Wind the clock back twenty years or so, and you’d find me trying to bash out a novel. It was a dystopian number called Embryo Song that owed more than a little to Margaret Atwood’s The Handmaid’s Tale. I managed 50,000 words (about 200 pages) before I ran out of ideas and energy and now, looking back, can recall almost nothing about it, not even the plot which says it all, really.
I remember, though, being pleased with the title, which I thought sounded edgy and original. I was wrong about that, too. There are a surprisingly large number of novels with the word ‘song’ in the title (325 according the Good Reads – although I’d take that number with a pinch of salt). Prophet Song by Paul Lynch is the latest.
Lynch’s novel has itself drawn comparisons with The Handmaid’s Tale and with George Orwell’s Nineteen Eighty Four. Set in Ireland, it envisages a future where, in response to an unspecified “ongoing crisis”, the government enacts an Emergency Powers Act that effectively suspends the constitution. Despite “outrage all over Europe” the regime quickly becomes “a monster”, with all opposition or dissent brutally dealt with by a new “secret police” force, the Garda National Services Bureau (GNSB).
The story begins when two GNSB plainclothes detectives call at Eilish Stack’s house, asking for her husband, Larry. Larry is deputy general secretary of the Teachers’ Union of Ireland (TUI) and is organising industrial action, which the government wants stopped.
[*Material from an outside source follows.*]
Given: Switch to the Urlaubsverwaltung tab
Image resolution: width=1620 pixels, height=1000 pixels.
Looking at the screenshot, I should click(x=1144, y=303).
On the day of the strike, the TUI’s “democratic march” is broken up by “police with batons, they are beating the marchers into grovelling shapes…a teacher being dragged by plainclothesmen towards an unmarked car”. When Eilish rings Larry’s mobile there is no answer; when she tries it again the phone is off.
As the country descends into hysteria, totalitarianism, and rebellion, Eilish struggles to get justice for Larry, protect her four children, Mark, Molly, Bailey and baby Ben; and care for her increasingly senile father, Simon.
Except, except…I’m not sure struggle is the right word. It suggests something forceful and violent, whereas Eilish procrastinates. More than that, on occasion she is so self-delusional that I really struggled to warm to the character. For example, at one point her part of the city, her street, is the scene of fighting between the military and rebel forces. “She wakes to the sound of war come like some visiting god, a hammering fury that brings out a hammering in her heart…”…yet she still instructs Molly and Bailey to get ready for school. (Bailey sensibly points out that schools won’t be open “with all this going on”). I mean, I’m all for trying to keep things as normal as possible for your children but proposing to send them out into a warzone? Really?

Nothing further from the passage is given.